There is nothing in the files, or in the record in this case, which discloses that these criteria were ever made public, made available to other members of the Secret Service, or made available to either of plaintiffs prior to or subsequent to denial of their press pass applications.

IV. FIRST AMENDMENT CLAIM

Defendants, citing Zemel v. Rusk, 381 U.S. 1, 85 S. Ct. 1271, 14 L. Ed. 2d 179 (1965), argue that no First Amendment right is involved here. In Zemel, a United States citizen whose passport application for travel to Cuba had been denied, argued that the denial abridged his First Amendment right to gather information. The Court rejected the argument, stating:

We must agree that the Secretary's refusal to validate passports for Cuba renders less than wholly free the flow of information concerning that country. While we further agree that this is a factor to be considered in determining whether appellant has been denied due process of law, we cannot accept the contention of appellant that it is a First Amendment right which is involved. For to the extent that the Secretary's refusal to validate passports for Cuba acts as an inhibition (and it would be unrealistic to assume that it does not), it is an inhibition of action. There are few restrictions on action which could not be clothed by ingenious argument in the garb of decreased data flow.

381 U.S. at 16-17, 85 S.Ct. at 1280. Defendants would apply this language to the instant case and argue that because their actions have inhibited the plaintiffs' action (in entering the White House) rather than their speech, no First Amendment right is involved.

To apply Zemel to the instant case in the manner contemplated by defendants would require an unfounded and overbroad interpretation of Zemel as well as a repudiation of subsequent case law. Zemel did not address or consider the problem of restrictions on the newsgathering ability of a member of the press. While it is true that a newsman has no constitutional right of access "beyond that afforded the general public," Pell v. Procunier, 417 U.S. 817, 834, 94 S. Ct. 2800, 2810, 41 L. Ed. 2d 495 (1974), it has been recognized that "news gathering is not without its First Amendment protections." Branzburg v. Hayes, 408 U.S. 665, 707, 92 S. Ct. 2646, 2670, 33 L. Ed. 2d 626 (1972). Newsgathering itself is "action" rather than "speech," but restriction of newsgathering necessarily restricts the freedom of the press to print the news.[3]*1032 After Branzburg and Pell, it cannot legitimately be argued that newsgathering is unprotected by the First Amendment, and other courts have so held. See Borreca v. Fasi, 369 F. Supp. 906, 908-09 (D.Haw.1974); Lewis v.

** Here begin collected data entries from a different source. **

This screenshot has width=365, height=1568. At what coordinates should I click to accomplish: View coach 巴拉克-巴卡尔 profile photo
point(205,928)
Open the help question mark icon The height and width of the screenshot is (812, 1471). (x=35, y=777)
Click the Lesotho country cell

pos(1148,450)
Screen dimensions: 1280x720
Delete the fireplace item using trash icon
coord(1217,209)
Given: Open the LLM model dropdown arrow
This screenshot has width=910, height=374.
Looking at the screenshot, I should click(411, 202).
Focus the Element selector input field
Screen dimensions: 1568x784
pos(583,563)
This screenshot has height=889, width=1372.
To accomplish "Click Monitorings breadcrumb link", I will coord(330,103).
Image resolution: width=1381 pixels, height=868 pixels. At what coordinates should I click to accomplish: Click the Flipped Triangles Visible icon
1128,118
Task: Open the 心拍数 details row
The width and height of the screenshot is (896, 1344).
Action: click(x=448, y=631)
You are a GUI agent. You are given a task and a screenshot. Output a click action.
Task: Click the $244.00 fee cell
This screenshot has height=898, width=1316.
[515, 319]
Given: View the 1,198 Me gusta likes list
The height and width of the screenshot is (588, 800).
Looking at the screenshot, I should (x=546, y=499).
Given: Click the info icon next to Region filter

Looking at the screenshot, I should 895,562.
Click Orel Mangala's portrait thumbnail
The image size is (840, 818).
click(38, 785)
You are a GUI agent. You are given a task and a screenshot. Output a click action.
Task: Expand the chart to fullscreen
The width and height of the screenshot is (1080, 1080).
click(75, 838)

Baxley, 368 F. Supp. 768, 777 (M.D. Ala.1973) (three judge court).

It next must be determined whether defendants' actions violated plaintiffs' First Amendment rights. Before analyzing the applicable case law, it is important to note precisely what is at issue. Plaintiffs do not contend that reasonable restrictions cannot be placed on press access to the White House. Because the only articulated governmental interest at issue here is the safety of the President, there is no argument that restrictions based upon that interest cannot be imposed. Plaintiffs do contend, and this is the heart of their case, that restrictions based upon the need for presidential safety must be imposed in a nondiscriminatory manner and pursuant to specific, narrowly defined guidelines. With that in mind, the cases dealing with plaintiffs' contention will now be addressed.

In Consumers Union of U. S., Inc. v. Periodical Correspondents' Association, 365 F. Supp. 18 (D.D.C.1973) rev'd on other grounds, 169 U.S.App.D.C. 370, 515 F.2d 1341 (1975), cert. denied, 423 U.S. 1051, 96 S. Ct. 780, 46 L. Ed. 2d 640 (1976), Judge Gesell considered the constitutionality of the denial of a press pass application made by Consumers Union for access to the Senate and House Periodical Press Galleries. The major portion of Consumers Union's revenue is derived from its publication "Consumer Reports" and it was for this periodical that Consumers Union sought access to the Galleries for its reporters. The stated reason for the denial was Consumers Union's failure to meet the requirements of Rule 2 of the Rules Governing Periodical Press Galleries, which states that access must be denied to a publication which is not "owned and operated independently of any industry, business, association, or institution." 365 F.Supp. at 22. After determining that the case presented a justiciable controversy (a determination that the Court of Appeals later reversed), Judge Gesell upheld plaintiff's claim that the denial violated its First Amendment right to freedom of the press and its Fifth Amendment right to due process and equal protection of the law. Recognizing that "reporters do not have an unrestricted right to go where they please in search of news," Judge Gesell nonetheless stated:

[T]he elimination of some reporters from an area which has been voluntarily opened to other reporters for the purpose of news gathering presents a wholly different situation. Access to news, if unreasonably or arbitrarily denied by congressional action or publishers meeting under congressional auspices, constitutes a direct limitation upon the content of [the] news.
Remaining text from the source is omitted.